### Work instructions
Only the lines from the one holding "The image size is (1200, 416)." through the end of the records below are to be reproduced exactly, and pictures are to be omitted.

== Segment start ==

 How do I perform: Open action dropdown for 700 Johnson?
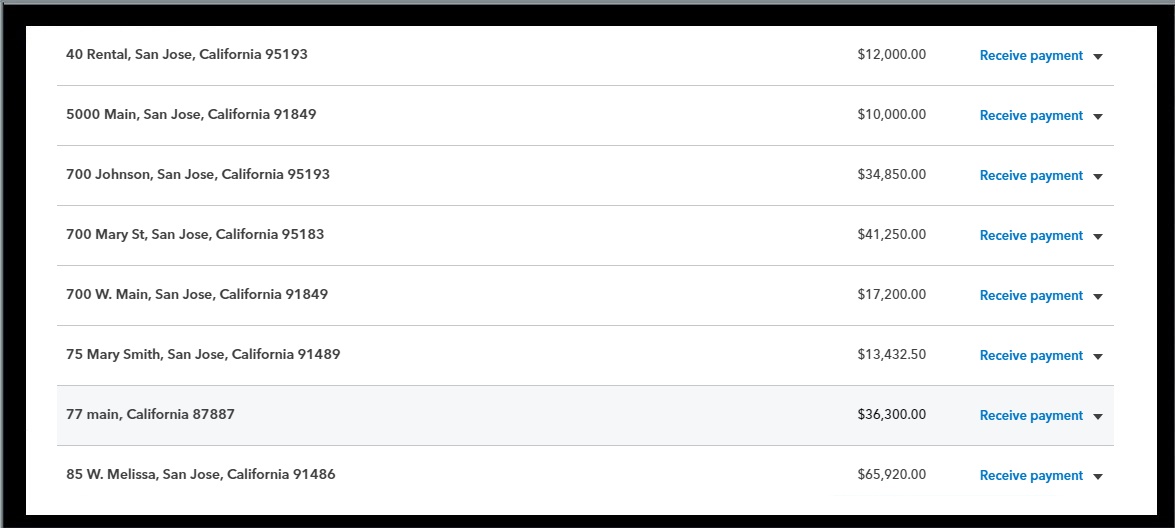coord(1097,177)
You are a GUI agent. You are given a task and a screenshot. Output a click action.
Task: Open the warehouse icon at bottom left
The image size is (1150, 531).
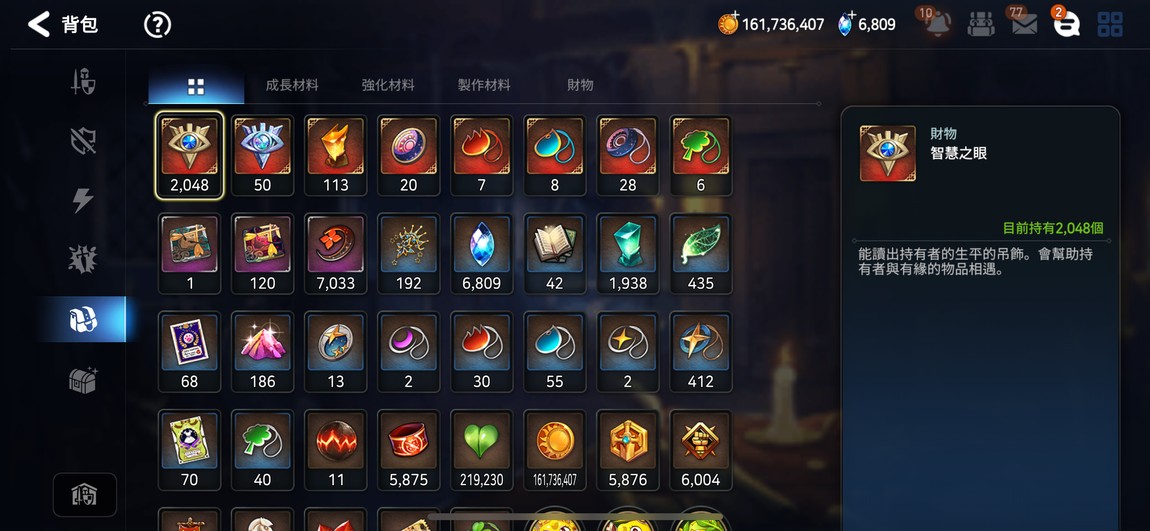click(84, 495)
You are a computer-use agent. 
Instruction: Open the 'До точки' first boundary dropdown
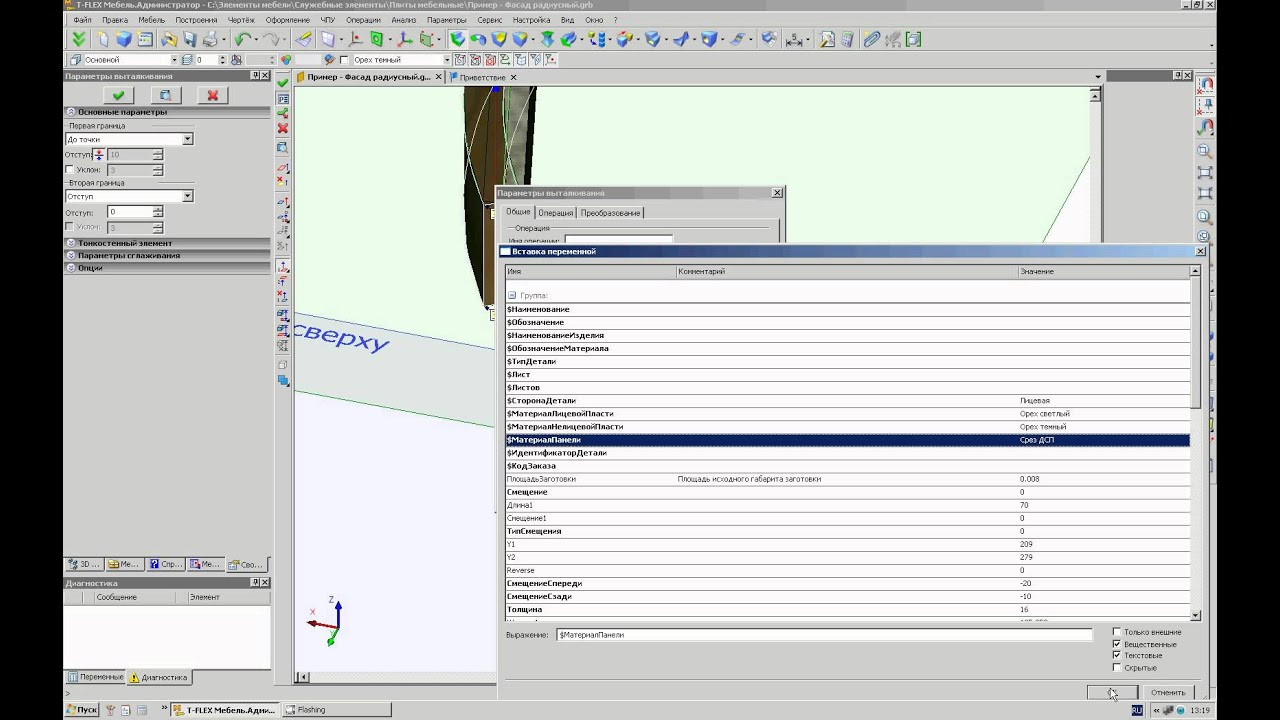click(x=187, y=139)
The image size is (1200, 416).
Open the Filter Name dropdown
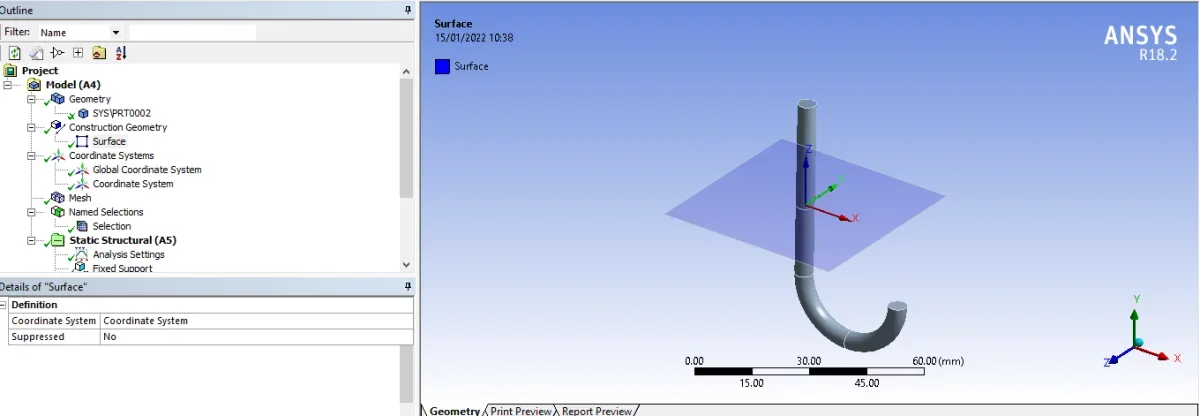[x=116, y=32]
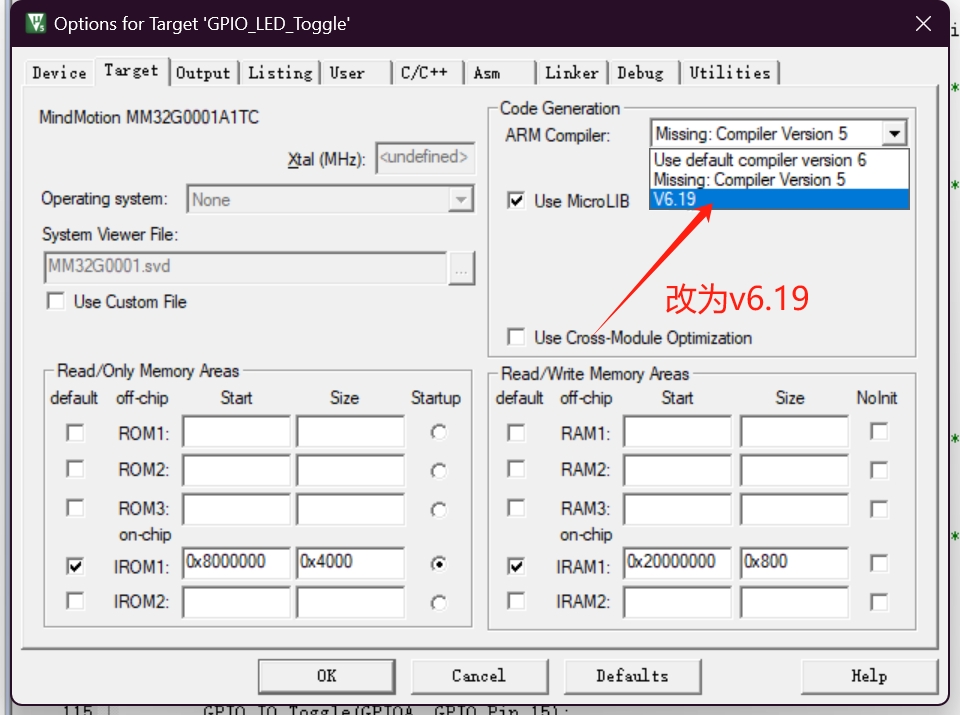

== Segment end ==

### Exercise response
The image size is (1200, 416).
Open the Filter Name dropdown
[x=116, y=32]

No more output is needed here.